TASK TO COMPLETE: State how many lines in the rows below contain the word "icon". Give only the number.

SUPPLIED MATERIAL:
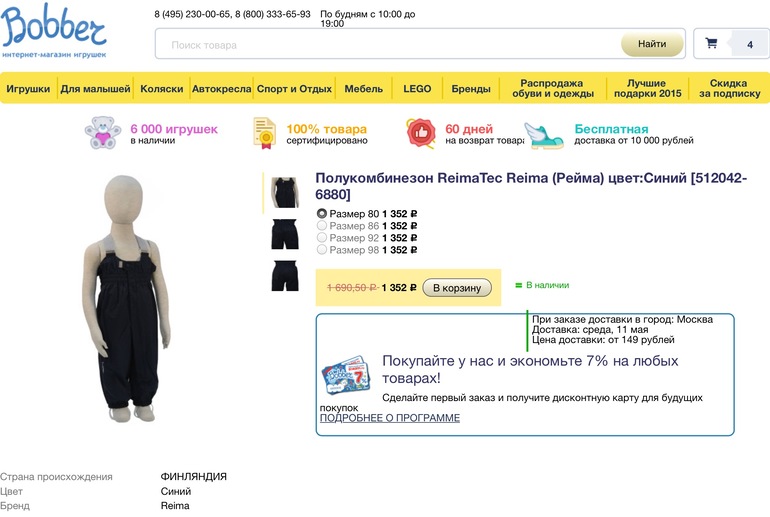Choose size 98 radio option
The height and width of the screenshot is (517, 770).
(x=322, y=250)
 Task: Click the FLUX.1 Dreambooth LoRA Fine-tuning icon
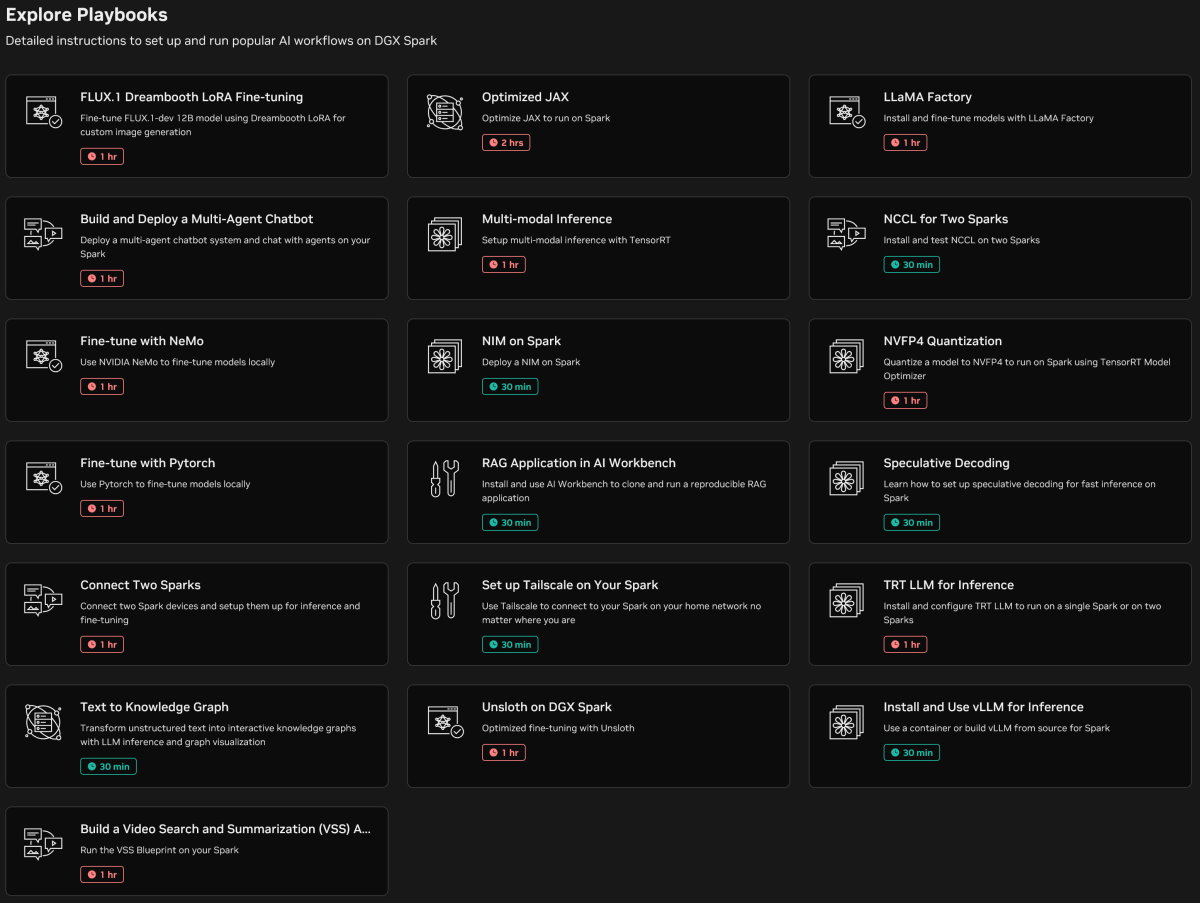43,111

ANSWER IN FULL: 1